(Saved data entries)

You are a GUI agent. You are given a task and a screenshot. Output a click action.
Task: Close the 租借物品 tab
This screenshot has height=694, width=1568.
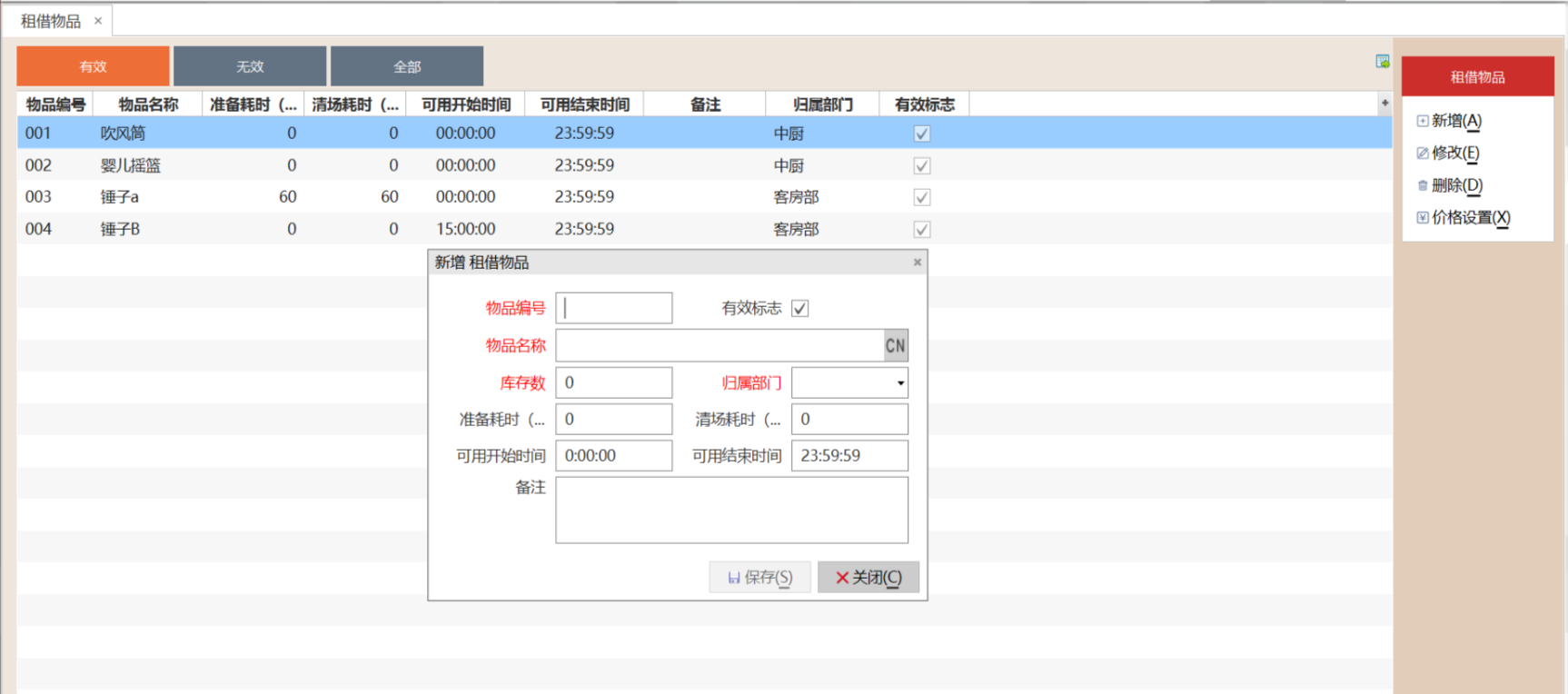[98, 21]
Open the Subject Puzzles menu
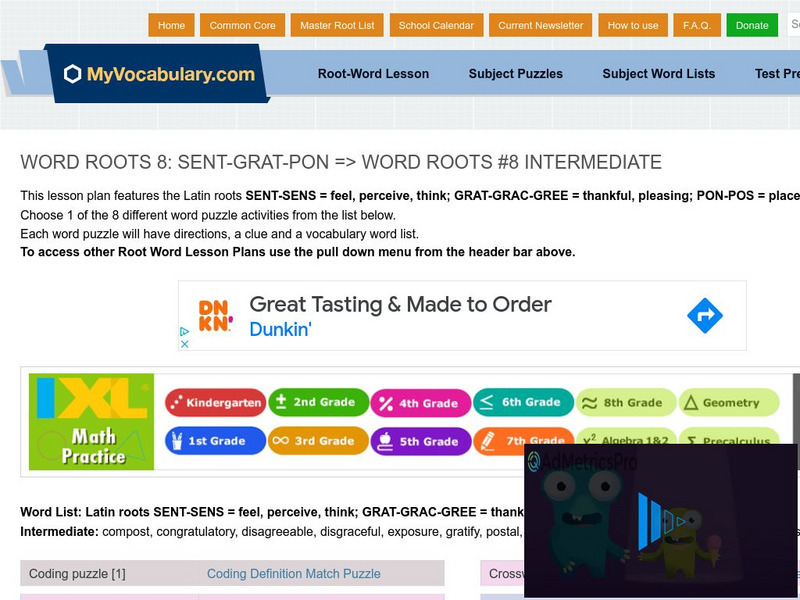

## TASK INSTRUCTIONS
Please repeat the records above exactly, leaving every picture out.

## ANSWER FOR THIS EXERCISE
You are a GUI agent. You are given a task and a screenshot. Output a click action.
Task: Close the 租借物品 tab
This screenshot has height=694, width=1568.
[98, 21]
Open the Subject Puzzles menu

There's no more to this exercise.